What you have to do :: Copy each of the following records word for word, with no alterations.

— Begin Recorded data —

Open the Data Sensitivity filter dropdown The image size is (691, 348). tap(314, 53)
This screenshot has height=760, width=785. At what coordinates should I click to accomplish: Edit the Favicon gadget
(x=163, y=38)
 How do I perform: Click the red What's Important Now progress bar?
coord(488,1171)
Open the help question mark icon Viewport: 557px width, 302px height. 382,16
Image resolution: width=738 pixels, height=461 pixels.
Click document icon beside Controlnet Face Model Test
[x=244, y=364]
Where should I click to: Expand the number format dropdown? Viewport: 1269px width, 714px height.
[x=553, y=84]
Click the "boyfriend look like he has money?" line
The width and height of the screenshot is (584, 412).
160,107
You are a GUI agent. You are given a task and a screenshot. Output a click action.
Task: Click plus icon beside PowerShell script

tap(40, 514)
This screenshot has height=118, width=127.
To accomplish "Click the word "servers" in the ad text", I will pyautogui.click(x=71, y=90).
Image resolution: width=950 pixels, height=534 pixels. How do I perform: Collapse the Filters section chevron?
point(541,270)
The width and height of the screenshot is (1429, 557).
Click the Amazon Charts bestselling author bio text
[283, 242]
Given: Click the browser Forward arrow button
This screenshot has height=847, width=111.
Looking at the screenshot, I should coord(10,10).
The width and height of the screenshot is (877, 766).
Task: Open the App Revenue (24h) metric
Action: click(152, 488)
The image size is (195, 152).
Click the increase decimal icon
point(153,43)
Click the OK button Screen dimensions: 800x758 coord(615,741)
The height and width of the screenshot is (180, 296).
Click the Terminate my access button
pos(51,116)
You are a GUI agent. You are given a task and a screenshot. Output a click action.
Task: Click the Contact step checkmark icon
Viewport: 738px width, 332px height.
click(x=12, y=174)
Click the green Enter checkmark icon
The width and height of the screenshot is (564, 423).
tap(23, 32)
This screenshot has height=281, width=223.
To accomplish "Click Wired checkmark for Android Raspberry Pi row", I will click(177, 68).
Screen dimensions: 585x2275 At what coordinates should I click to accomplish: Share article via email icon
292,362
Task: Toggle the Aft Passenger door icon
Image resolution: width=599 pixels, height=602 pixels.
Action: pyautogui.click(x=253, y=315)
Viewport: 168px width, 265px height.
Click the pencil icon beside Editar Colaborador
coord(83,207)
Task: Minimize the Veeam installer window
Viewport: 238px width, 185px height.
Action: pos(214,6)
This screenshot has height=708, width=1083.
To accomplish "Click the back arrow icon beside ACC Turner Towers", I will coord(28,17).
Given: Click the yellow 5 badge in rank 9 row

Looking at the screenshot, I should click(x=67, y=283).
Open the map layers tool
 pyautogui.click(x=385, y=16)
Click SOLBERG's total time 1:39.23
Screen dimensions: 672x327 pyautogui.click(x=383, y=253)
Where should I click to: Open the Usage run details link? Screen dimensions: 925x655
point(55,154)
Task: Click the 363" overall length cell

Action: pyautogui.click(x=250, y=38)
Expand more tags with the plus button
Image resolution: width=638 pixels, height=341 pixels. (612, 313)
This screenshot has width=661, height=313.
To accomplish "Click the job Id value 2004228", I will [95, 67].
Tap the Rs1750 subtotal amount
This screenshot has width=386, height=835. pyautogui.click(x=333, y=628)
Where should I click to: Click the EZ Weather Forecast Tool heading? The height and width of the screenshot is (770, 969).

— End Recorded data —

Task answer ::
Open the Data Sensitivity filter dropdown The image size is (691, 348). tap(314, 53)
This screenshot has height=760, width=785. At what coordinates should I click to accomplish: Edit the Favicon gadget
(x=163, y=38)
 How do I perform: Click the red What's Important Now progress bar?
coord(488,1171)
Open the help question mark icon Viewport: 557px width, 302px height. 382,16
Image resolution: width=738 pixels, height=461 pixels.
Click document icon beside Controlnet Face Model Test
[x=244, y=364]
Where should I click to: Expand the number format dropdown? Viewport: 1269px width, 714px height.
[x=553, y=84]
Click the "boyfriend look like he has money?" line
The width and height of the screenshot is (584, 412).
160,107
You are a GUI agent. You are given a task and a screenshot. Output a click action.
Task: Click plus icon beside PowerShell script

tap(40, 514)
This screenshot has height=118, width=127.
To accomplish "Click the word "servers" in the ad text", I will pyautogui.click(x=71, y=90).
Image resolution: width=950 pixels, height=534 pixels. How do I perform: Collapse the Filters section chevron?
point(541,270)
The width and height of the screenshot is (1429, 557).
Click the Amazon Charts bestselling author bio text
[283, 242]
Given: Click the browser Forward arrow button
This screenshot has height=847, width=111.
Looking at the screenshot, I should coord(10,10).
The width and height of the screenshot is (877, 766).
Task: Open the App Revenue (24h) metric
Action: click(152, 488)
The image size is (195, 152).
Click the increase decimal icon
point(153,43)
Click the OK button Screen dimensions: 800x758 coord(615,741)
The height and width of the screenshot is (180, 296).
Click the Terminate my access button
pos(51,116)
You are a GUI agent. You are given a task and a screenshot. Output a click action.
Task: Click the Contact step checkmark icon
Viewport: 738px width, 332px height.
click(x=12, y=174)
Click the green Enter checkmark icon
The width and height of the screenshot is (564, 423).
tap(23, 32)
This screenshot has height=281, width=223.
To accomplish "Click Wired checkmark for Android Raspberry Pi row", I will click(177, 68).
Screen dimensions: 585x2275 At what coordinates should I click to accomplish: Share article via email icon
292,362
Task: Toggle the Aft Passenger door icon
Image resolution: width=599 pixels, height=602 pixels.
Action: pyautogui.click(x=253, y=315)
Viewport: 168px width, 265px height.
Click the pencil icon beside Editar Colaborador
coord(83,207)
Task: Minimize the Veeam installer window
Viewport: 238px width, 185px height.
Action: pos(214,6)
This screenshot has height=708, width=1083.
To accomplish "Click the back arrow icon beside ACC Turner Towers", I will coord(28,17).
Given: Click the yellow 5 badge in rank 9 row

Looking at the screenshot, I should click(x=67, y=283).
Open the map layers tool
 pyautogui.click(x=385, y=16)
Click SOLBERG's total time 1:39.23
Screen dimensions: 672x327 pyautogui.click(x=383, y=253)
Where should I click to: Open the Usage run details link? Screen dimensions: 925x655
point(55,154)
Task: Click the 363" overall length cell

Action: pyautogui.click(x=250, y=38)
Expand more tags with the plus button
Image resolution: width=638 pixels, height=341 pixels. (612, 313)
This screenshot has width=661, height=313.
To accomplish "Click the job Id value 2004228", I will [95, 67].
Tap the Rs1750 subtotal amount
This screenshot has width=386, height=835. pyautogui.click(x=333, y=628)
Where should I click to: Click the EZ Weather Forecast Tool heading? The height and width of the screenshot is (770, 969).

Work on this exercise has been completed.